I noticed this question a lot (on SuperUser for example) and I wondered about it myself too. Questions like:
Decyphering NVMe SMART error
root@truenas[~]# smartctl -l error /dev/nvme4
smartctl 7.2 2020-12-30 r5155 [FreeBSD 12.2-RELEASE-p12 amd64] (local build)
Copyright (C) 2002-20, Bruce Allen, Christian Franke, www.smartmontools.org
=== START OF SMART DATA SECTION ===
Error Information (NVMe Log 0x01, 16 of 64 entries)

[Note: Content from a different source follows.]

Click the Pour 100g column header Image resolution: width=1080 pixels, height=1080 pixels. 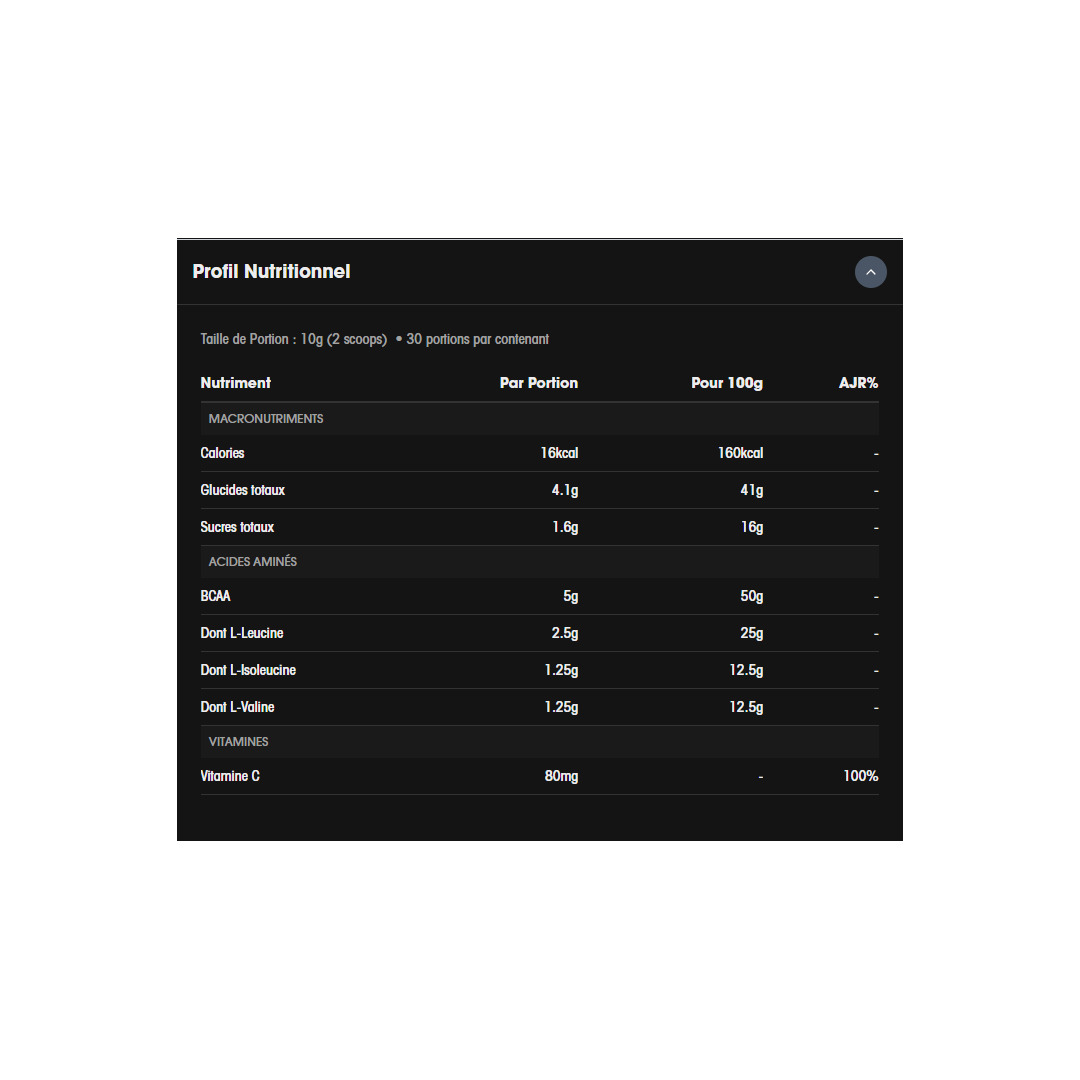[726, 383]
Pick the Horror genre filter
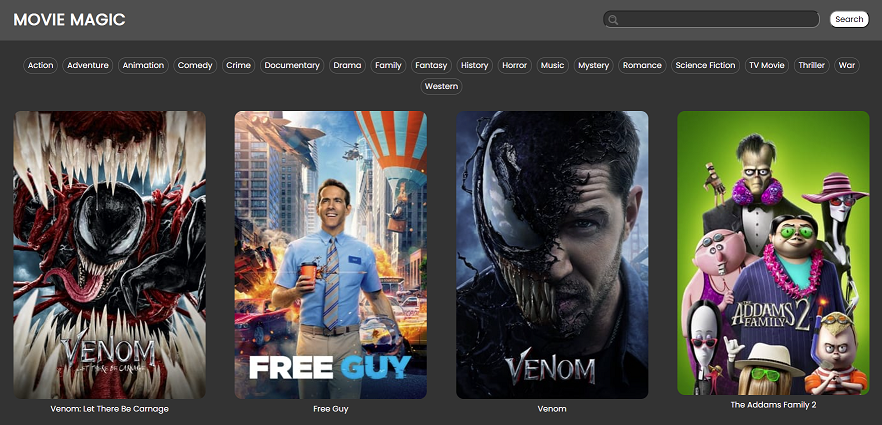 tap(515, 65)
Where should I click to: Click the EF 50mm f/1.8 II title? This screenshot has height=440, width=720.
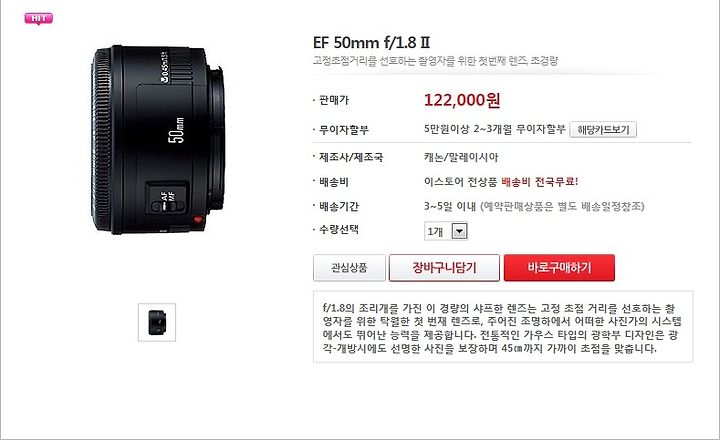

Num ErrCount SQId CmdId Status PELoc LBA NSID VS
0 1 6 0x007b 0xc502 0x000 130089984 1 -
Turns out the answers are there, but it requires combining bits and bobs of information. So value we’re interested in this case is 0xc502 I found the answer here. If we look at answer given by birkelund who identifies as NVMe software developer we read:
If you are asking how that error code is encoded in 0xC502, then its 0xC502 >> 1 to get rid of the Phase Tag. That leave us with 0x6281. Then apply a mask of 0x7ff to extract the lower 11 bytes (3 for the Status Code Type and 8 for the Status Code), ending up with 0x281. 0x2xx are “Media and Data Integrity Errors” and the 0x81 status code is “Unrecovered Read Error”.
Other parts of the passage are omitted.